Chromosome-wide distribution of haplotype blocks and the role of recombination hot spots.
Phillips MS., Lawrence R., Sachidanandam R., Morris AP., Balding DJ., Donaldson MA., Studebaker JF., Ankener WM., Alfisi SV., Kuo FS., Camisa AL., Pazorov V., Scott KE., Carey BJ., Faith J., Katari G., Bhatti HA., Cyr JM., Derohannessian V., Elosua C., Forman AM., Grecco NM., Hock CR., Kuebler JM., Lathrop JA., Mockler MA., Nachtman EP., Restine SL., Varde SA., Hozza MJ., Gelfand CA., Broxholme J., Abecasis GR., Boyce-Jacino MT., Cardon LR.

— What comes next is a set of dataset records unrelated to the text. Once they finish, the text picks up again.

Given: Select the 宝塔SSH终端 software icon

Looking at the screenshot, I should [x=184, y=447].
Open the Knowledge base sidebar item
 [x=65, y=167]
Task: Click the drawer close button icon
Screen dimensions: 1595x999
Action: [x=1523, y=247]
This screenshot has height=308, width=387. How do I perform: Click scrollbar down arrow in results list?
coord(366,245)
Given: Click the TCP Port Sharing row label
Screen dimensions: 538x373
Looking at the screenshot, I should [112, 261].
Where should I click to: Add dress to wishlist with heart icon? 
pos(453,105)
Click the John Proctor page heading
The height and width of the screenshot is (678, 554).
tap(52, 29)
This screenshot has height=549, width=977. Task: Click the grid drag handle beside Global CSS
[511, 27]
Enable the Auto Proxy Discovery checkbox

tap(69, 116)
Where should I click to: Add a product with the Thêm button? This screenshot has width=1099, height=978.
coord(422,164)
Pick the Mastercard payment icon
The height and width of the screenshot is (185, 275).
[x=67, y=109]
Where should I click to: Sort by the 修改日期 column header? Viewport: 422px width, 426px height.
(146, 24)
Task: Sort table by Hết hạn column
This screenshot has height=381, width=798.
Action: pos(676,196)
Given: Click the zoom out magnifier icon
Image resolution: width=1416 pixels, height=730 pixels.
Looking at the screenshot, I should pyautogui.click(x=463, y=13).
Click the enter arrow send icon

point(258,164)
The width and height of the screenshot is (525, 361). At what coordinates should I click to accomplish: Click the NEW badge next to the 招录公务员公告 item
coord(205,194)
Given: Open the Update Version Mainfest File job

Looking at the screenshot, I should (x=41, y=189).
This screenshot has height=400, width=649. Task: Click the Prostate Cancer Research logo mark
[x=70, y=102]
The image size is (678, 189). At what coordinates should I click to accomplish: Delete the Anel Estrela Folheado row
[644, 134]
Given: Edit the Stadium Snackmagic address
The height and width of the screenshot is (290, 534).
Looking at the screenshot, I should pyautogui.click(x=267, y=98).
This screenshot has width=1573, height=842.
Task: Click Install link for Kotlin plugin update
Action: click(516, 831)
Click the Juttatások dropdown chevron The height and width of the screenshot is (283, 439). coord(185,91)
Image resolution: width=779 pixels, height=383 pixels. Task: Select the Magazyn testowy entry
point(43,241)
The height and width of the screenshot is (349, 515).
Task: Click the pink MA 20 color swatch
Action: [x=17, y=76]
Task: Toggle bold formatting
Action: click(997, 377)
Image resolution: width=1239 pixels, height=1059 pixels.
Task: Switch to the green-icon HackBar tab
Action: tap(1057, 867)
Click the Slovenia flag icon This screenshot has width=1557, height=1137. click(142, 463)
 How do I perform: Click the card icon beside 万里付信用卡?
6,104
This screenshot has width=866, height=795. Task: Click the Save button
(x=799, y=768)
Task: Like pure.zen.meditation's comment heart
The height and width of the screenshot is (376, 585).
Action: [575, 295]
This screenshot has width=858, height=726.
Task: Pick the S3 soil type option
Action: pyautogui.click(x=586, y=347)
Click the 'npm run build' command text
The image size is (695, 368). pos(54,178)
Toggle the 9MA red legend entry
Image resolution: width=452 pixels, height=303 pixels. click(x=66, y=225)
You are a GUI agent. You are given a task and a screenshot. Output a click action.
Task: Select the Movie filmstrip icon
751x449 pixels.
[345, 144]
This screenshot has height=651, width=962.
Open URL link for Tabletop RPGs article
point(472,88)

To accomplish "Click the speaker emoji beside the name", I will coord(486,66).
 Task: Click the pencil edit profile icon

Recent studies of human populations suggest that the genome consists of chromosome segments that are ancestrally conserved ('haplotype blocks'; refs. 1-3) and have discrete boundaries defined by recombination hot spots. Using publicly available genetic markers, we have constructed a first-generation haplotype map of chromosome 19. As expected for this marker density, approximately one-third of the chromosome is encompassed within haplotype blocks. Evolutionary modeling of the data indicates that recombination hot spots are not required to explain most of the observed blocks, providing that marker ascertainment and the observed marker spacing are considered. In contrast, several long blocks are inconsistent with our evolutionary models, and different mechanisms could explain their origins.